Fue una pronunciación incorrecta. No existe "ere" (no digo que no se use). Siempre usé "erre", o "doble erre" si  estamos deletreando una palabra con "rr" .


----------



## chicachicle

A mí también me enseñaron la CH, LL, pero la R sola, aunque con la variante de RR cuando se encontraba entre dos vocales.

He de decir que mi familia paterna es colombiana y allí dicen *R* = ere, mientras que *RR* = erre... Supongo que depende de dónde te enseñen el abecedario, al igual que *B* = "be grande" y *V* = "be chica, pequeña". Éstos últimos ejemplos me hicieron mucha gracia, por cierto...

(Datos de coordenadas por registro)
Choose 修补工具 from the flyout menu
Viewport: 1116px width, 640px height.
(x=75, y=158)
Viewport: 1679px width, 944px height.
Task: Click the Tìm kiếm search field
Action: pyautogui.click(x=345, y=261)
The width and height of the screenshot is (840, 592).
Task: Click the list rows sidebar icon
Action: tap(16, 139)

OBJETIVO DE LA TAREA
Indica si cada afirmación concuerda con el hilo sobre los nombres de las letras. Contesta sí o no y cita literalmente las palabras del hilo que lo deciden. (a) En el primer mensaje, quien escribe dice que siempre ha usado "erre". (b) A chicachicle le enseñaron la CH y la LL. (c) El primer mensaje sostiene que nadie usa "ere".

RESPUESTA COMPLETA
(a) Sí: «Siempre usé "erre"».
(b) Sí: «A mí también me enseñaron la CH, LL».
(c) No: «No existe "ere" (no digo que no se use)».